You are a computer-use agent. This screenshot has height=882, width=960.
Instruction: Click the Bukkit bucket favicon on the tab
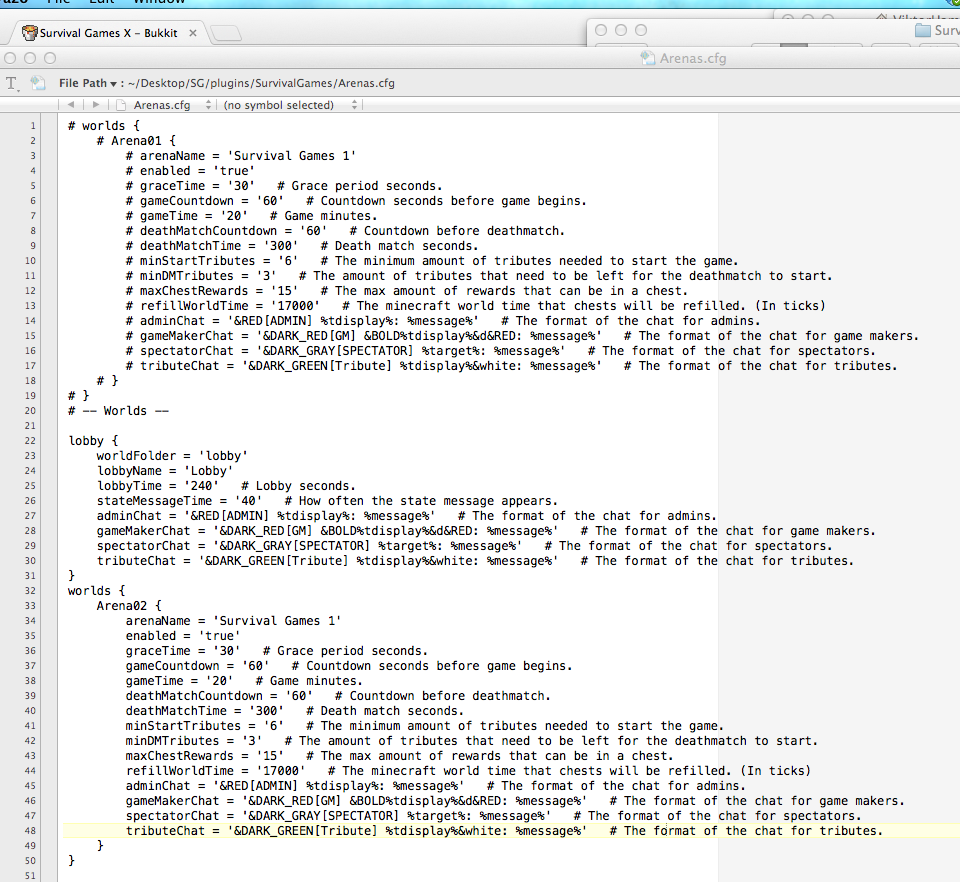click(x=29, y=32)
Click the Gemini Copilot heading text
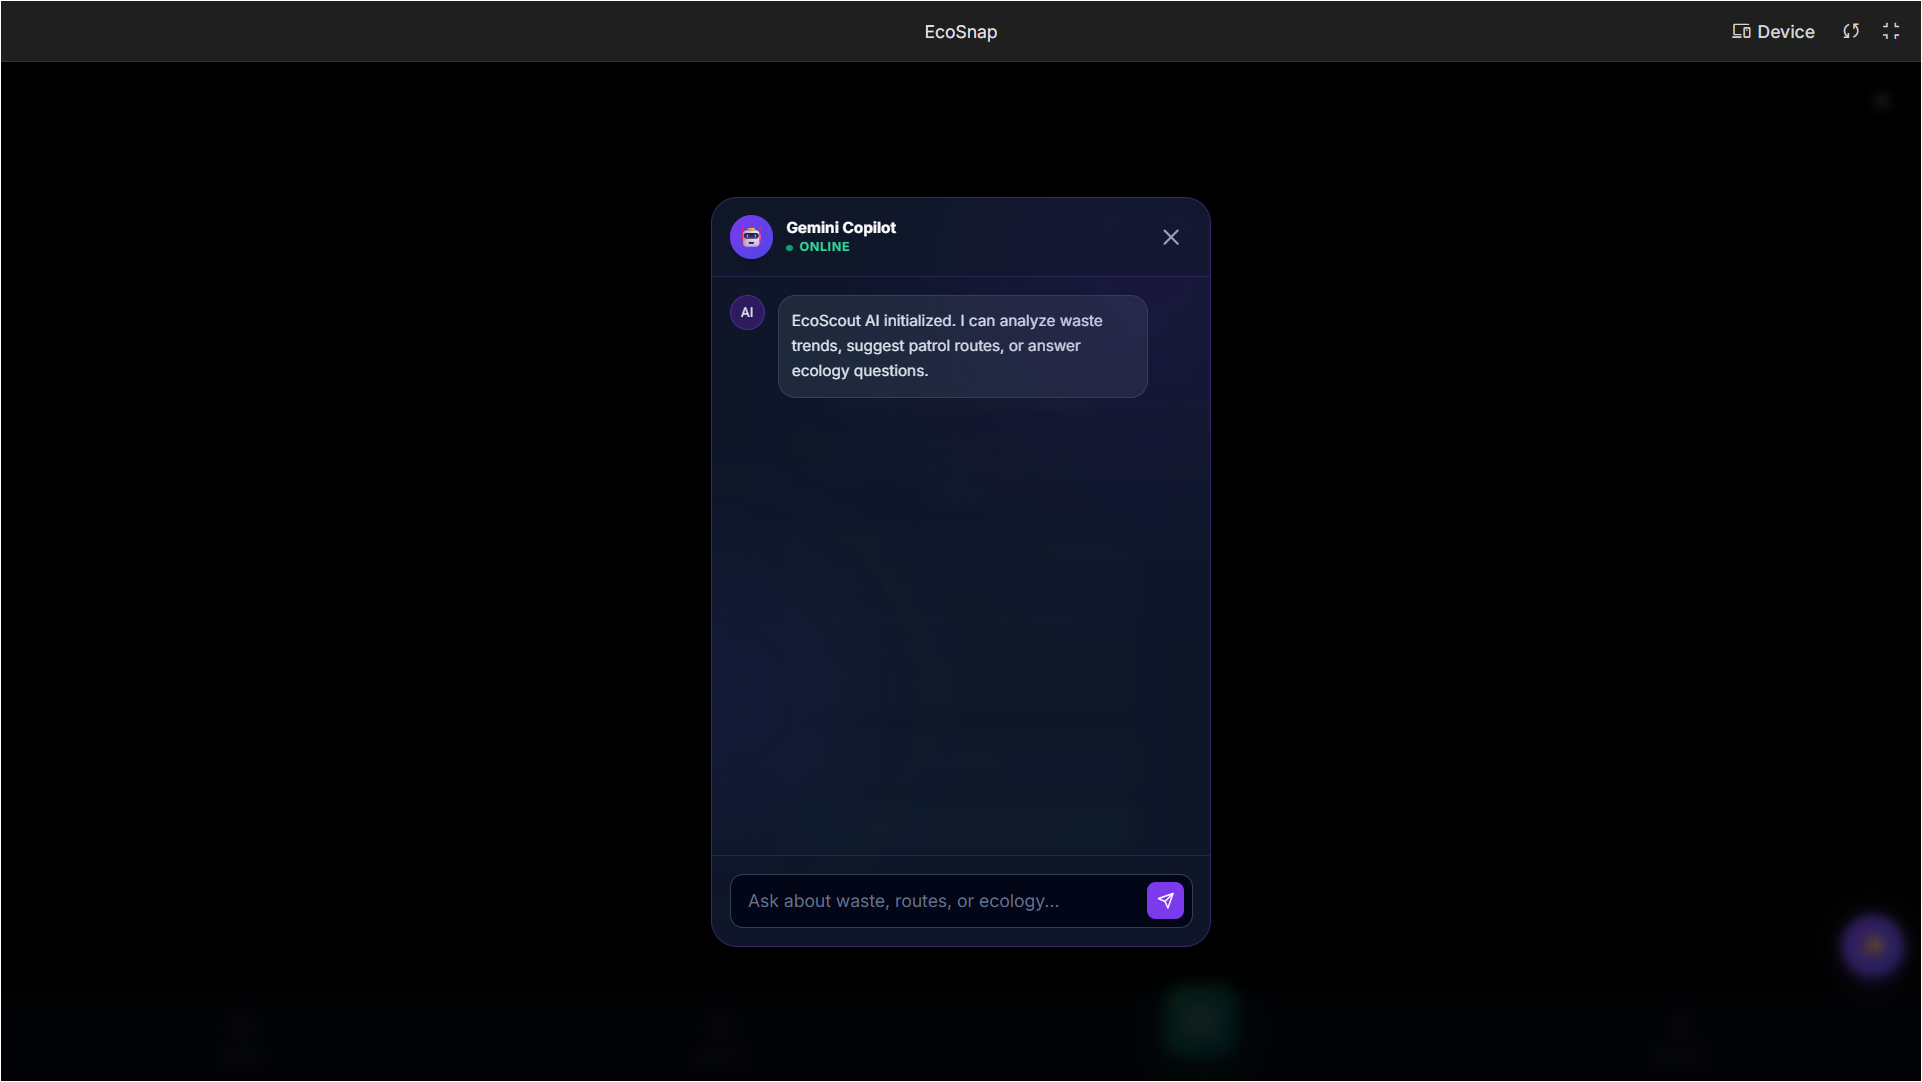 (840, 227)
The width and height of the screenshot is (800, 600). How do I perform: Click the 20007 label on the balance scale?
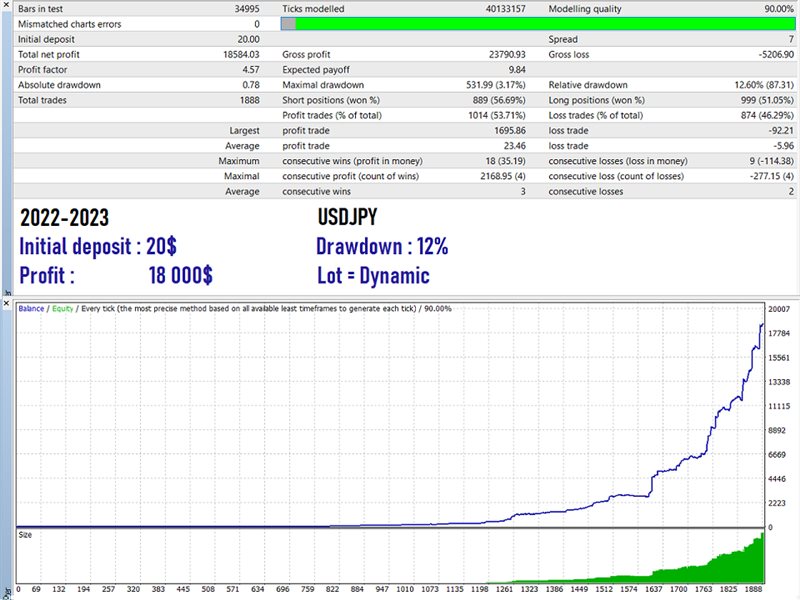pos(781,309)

========================================

• **Task prompt**
Copy out the text of all the entries above verbatim, leaving out the pictures.

• **Completed task**
You are a computer-use agent. This screenshot has height=882, width=960.
Instruction: Click the Bukkit bucket favicon on the tab
click(x=29, y=32)
Click the Gemini Copilot heading text
 (840, 227)
The width and height of the screenshot is (800, 600). How do I perform: Click the 20007 label on the balance scale?
pos(781,309)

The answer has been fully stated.